Three areas of the 7CPA are particularly important:

1. Dispensary profitability
It’s essential prescription supply remuneration continues to support the reliable and widely accessible PBS supply network. Current dispensing gross profit per script is about $13.501 generating good dispensary profitability.

2. Cost of distributing PBS pharmaceuticals
Presumably aimed at reducing PBS outlays, the PBAC last year recommended the government introduce extended 60 day script supply for 143 drugs. While Minister Hunt backtracked prior to the election, we don’t believe the issue is dead. Our modelling indicates, on average, pharmacies would lose one third of their net profit immediately plus the collateral damage suffered by less patient visits.

PBS script volume fell by 2 million between 2013/14 and 2017/18 and net outlays have been flat in nominal terms for 10 years. That policy will continue, suggesting all the new and high-cost drug listings will have to be paid by industry.

Calls for the patient co-pay structure to be radically reduced must be avoided to prevent further price discounting that would impinge service quality. Any impost on pharmacy must be compensated through profitable professional service funding, pharmacists’ uptake and seeking internal process, space and merchandise efficiencies.

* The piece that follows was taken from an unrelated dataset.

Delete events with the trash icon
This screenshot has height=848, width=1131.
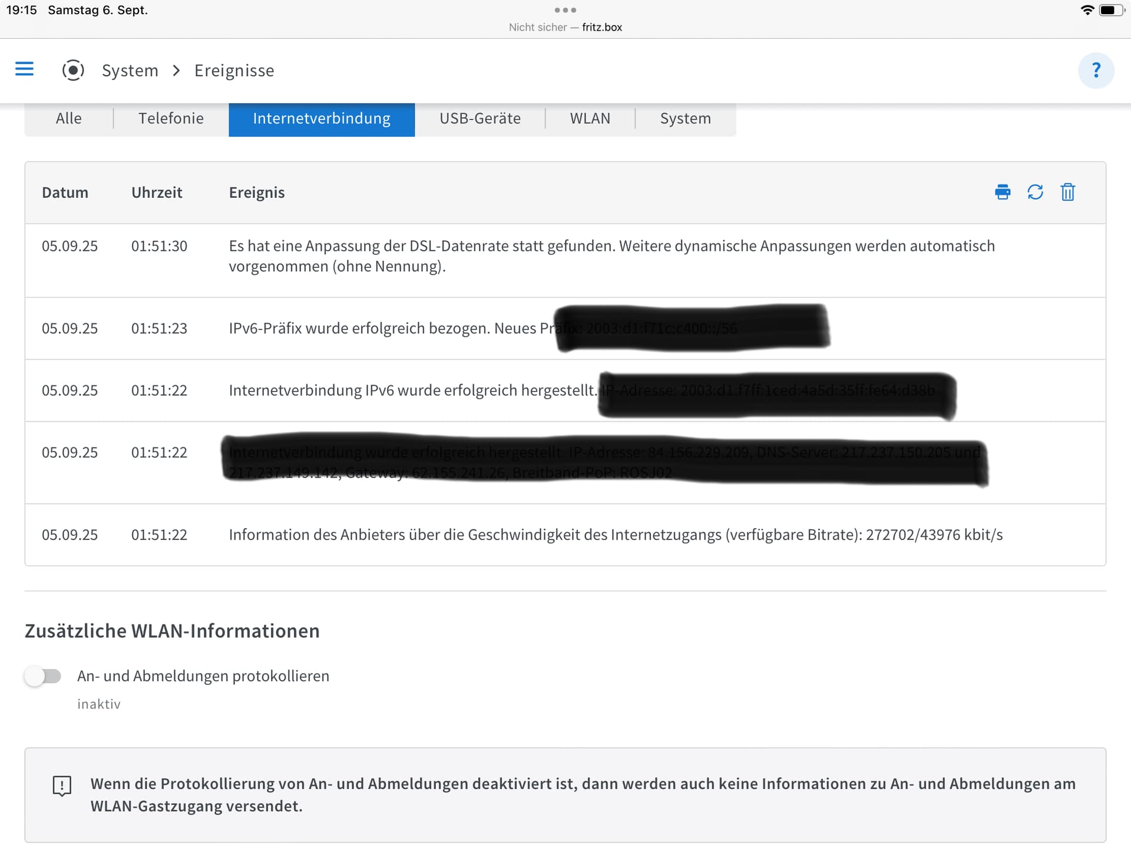[1068, 193]
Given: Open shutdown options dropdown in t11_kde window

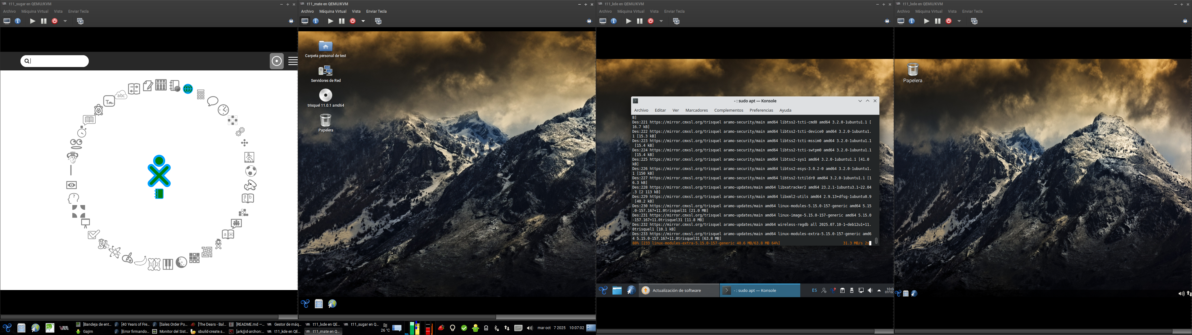Looking at the screenshot, I should 661,21.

3. Professional services incentives
Moving pharmacists out of dispensary administration and processing requires positive incentives because negative ones haven’t worked. As the supply function moves to more efficient technological platforms, pharmacists will move more into professional services.

a) Medication management
The hub of professional services is medication management through community dose administration aids (DAA), MedsCheck, home medicines reviews (HMR), clinical interventions (CI), residential medication management reviews (RMMR) and staged supply. They support patients and are profitable. Community pharmacy vaccination service has been very successful.
Aged care facility DAAs should be funded in the 7CPA because the service has become marginal resulting from price cuts and extraordinary service level requirements.

b) Condition management
Being the most readily accessible health professional, pharmacists are ideally placed to work in concert with GPs to manage patient conditions such as diabetes, mental health, asthma, cardiovascular disease, arthritis, wound care and chronic pain.

c) Minor ailments
Targeted minor ailments programs should be funded in the 7CPA as potentially they offer reduced downstream healthcare costs. Innovators have proven that delivering minor ailments services successfully through ‘pharmacist professional service’ opens up every non-dispensary health related department.

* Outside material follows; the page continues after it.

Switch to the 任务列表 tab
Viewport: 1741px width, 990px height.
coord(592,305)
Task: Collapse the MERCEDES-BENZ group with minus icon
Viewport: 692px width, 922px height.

From a financial perspective, minor ailment services allow retention of margins, boosting average non-script sale by 25%1 and higher pharmacist wages.

d) New drugs and treatments
Consider which new treatment technologies could be offered to patients in the community setting, implications of which include pharmacist education, remuneration, premises layout and protocols.

Community pharmacy and pharmacists have a lot more potential than supplying commoditised off-patent drugs.

The home front

The next two points aren’t the responsibility of government yet are critical if professional services incentives and opportunities are adopted and the industry transformed:

1. Practice model change
Professional services can’t be delivered from the dispensary bench, nor can minor ailments. Pharmacist relevance lifts when special knowledge and skills are used to benefit patients not processing scripts. Working with patients and GPs to solve problems, while leveraging the new technology and information, is the future.

2. Dispensary technicians
A critical enabler of practice model change is dispensary technicians urgently taking on the admin and processing activities of the dispensary, freeing pharmacists to perform other activities.

Change must happen to many pharmacists’ fundamental practice. Few have made these changes because it’s easier to stick with dispensing. Structure and incentives via peak bodies and the 7CPA are required.

The changes have been iterative so far, but the 7CPA could be all singing and dancing—with Jazz hands.


  1. Pitcher Pharmacy Services client series.
  2. PBS Expenditure & Prescriptions Report, 30 June 2018.